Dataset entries
..........
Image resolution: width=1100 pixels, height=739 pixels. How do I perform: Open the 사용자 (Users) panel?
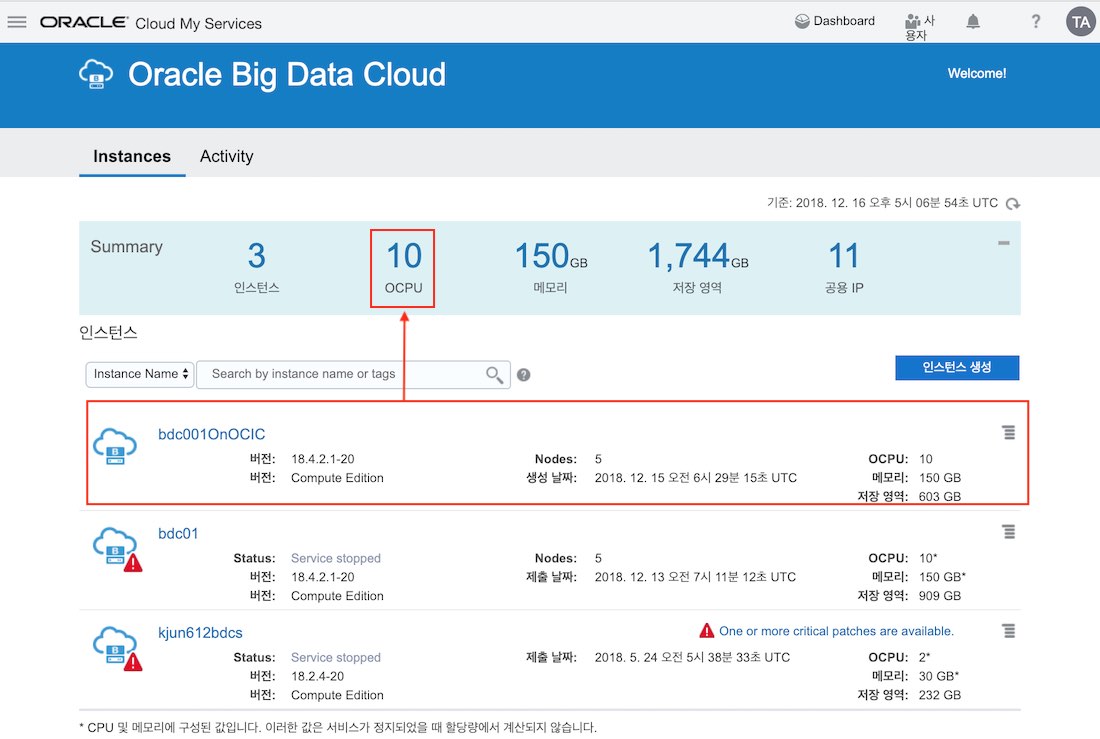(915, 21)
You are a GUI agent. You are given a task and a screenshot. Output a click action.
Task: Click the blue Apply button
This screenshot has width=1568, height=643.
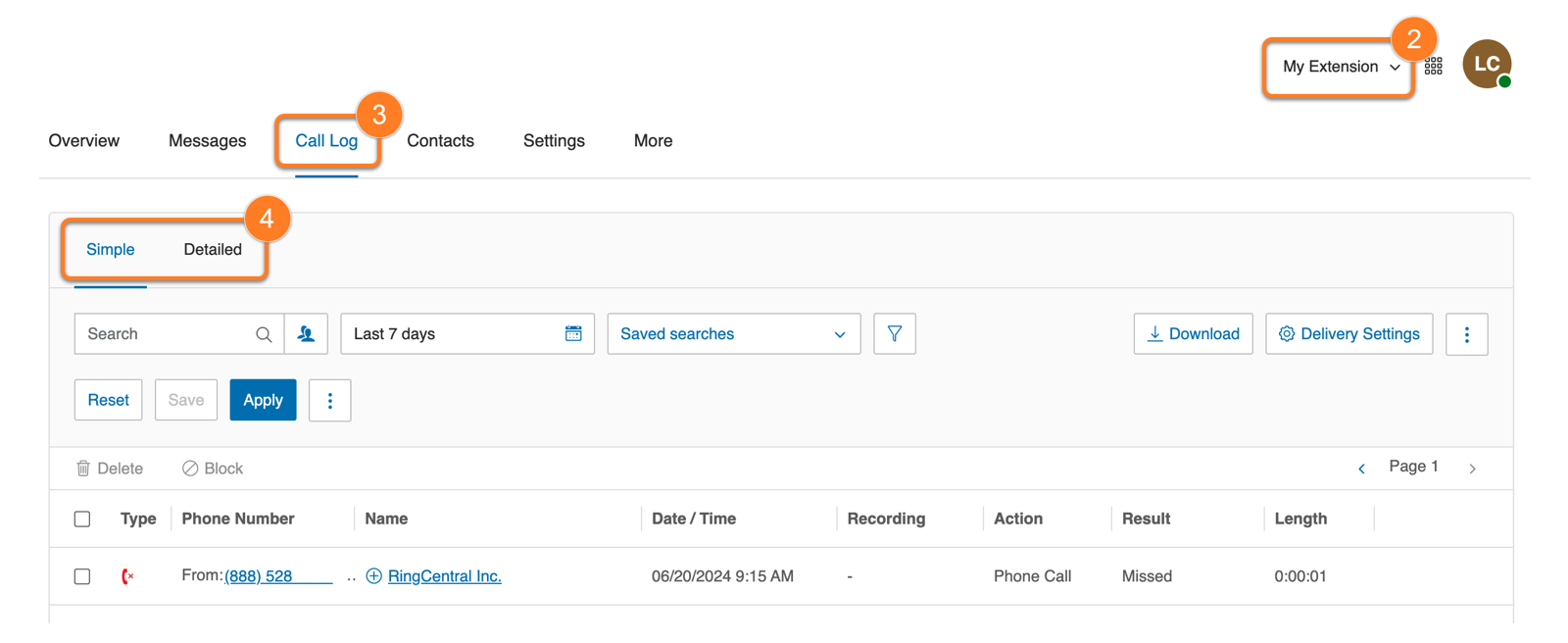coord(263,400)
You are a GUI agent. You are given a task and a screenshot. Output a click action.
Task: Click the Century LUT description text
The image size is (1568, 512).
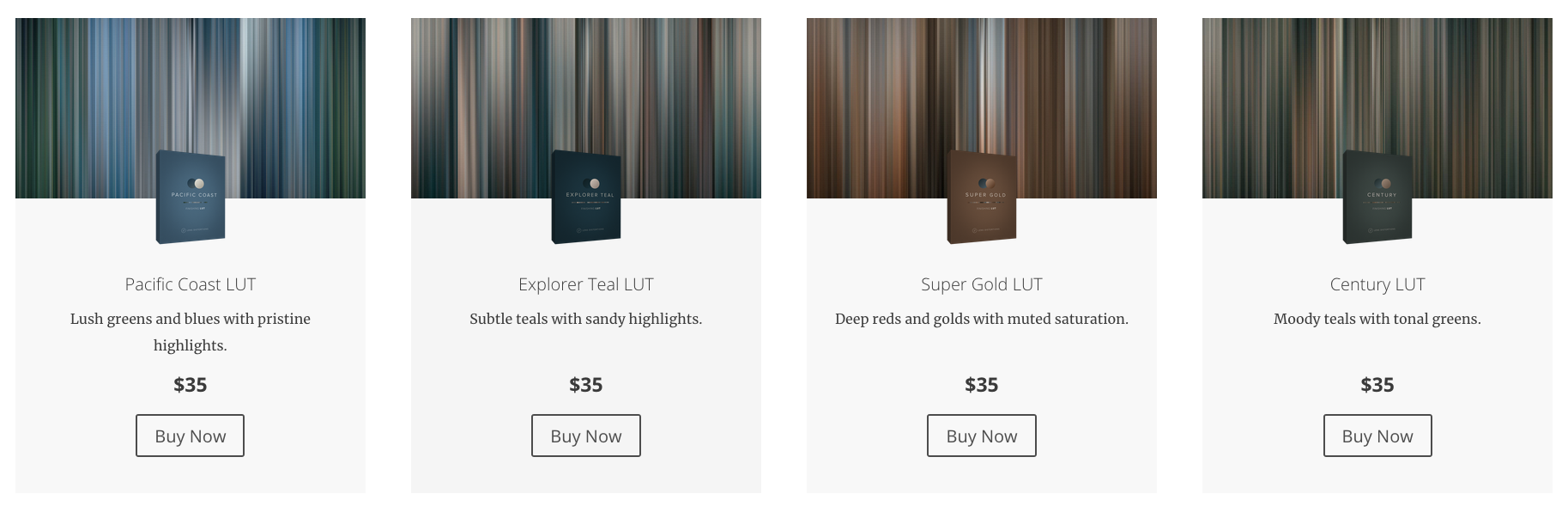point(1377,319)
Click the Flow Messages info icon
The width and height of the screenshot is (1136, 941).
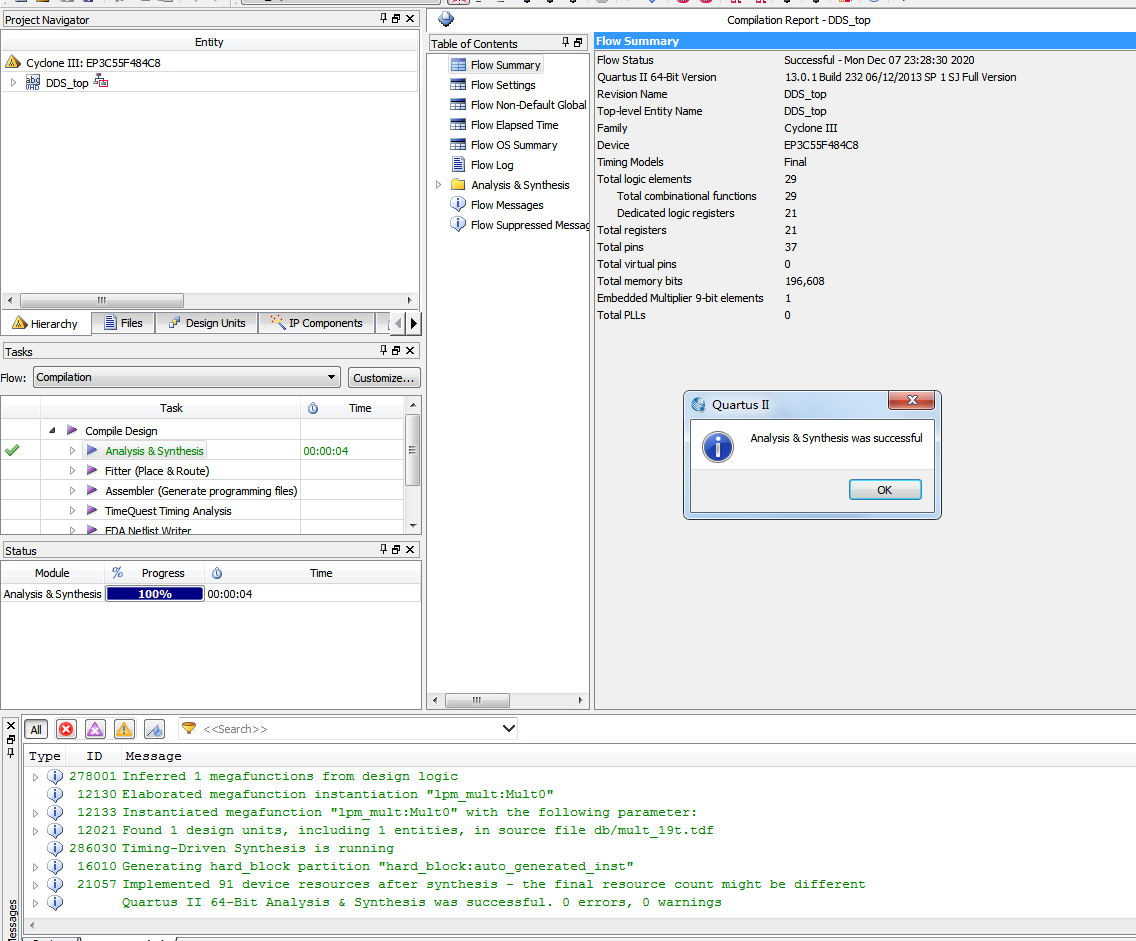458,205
..........
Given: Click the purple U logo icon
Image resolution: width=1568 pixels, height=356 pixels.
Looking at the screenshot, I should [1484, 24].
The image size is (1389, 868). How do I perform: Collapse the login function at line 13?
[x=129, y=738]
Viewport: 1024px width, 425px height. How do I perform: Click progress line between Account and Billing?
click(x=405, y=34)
..........
From the records above, copy exactly the lines starting at the one with "Image resolution: width=1100" and ending at the one with "Task: Click the blue Apply button", and no others. Pictures stay out.

Image resolution: width=1100 pixels, height=739 pixels. How do I perform: Open the 사용자 (Users) panel?
(915, 21)
You are a GUI agent. You are given a task and a screenshot. Output a click action.
Task: Click the blue Apply button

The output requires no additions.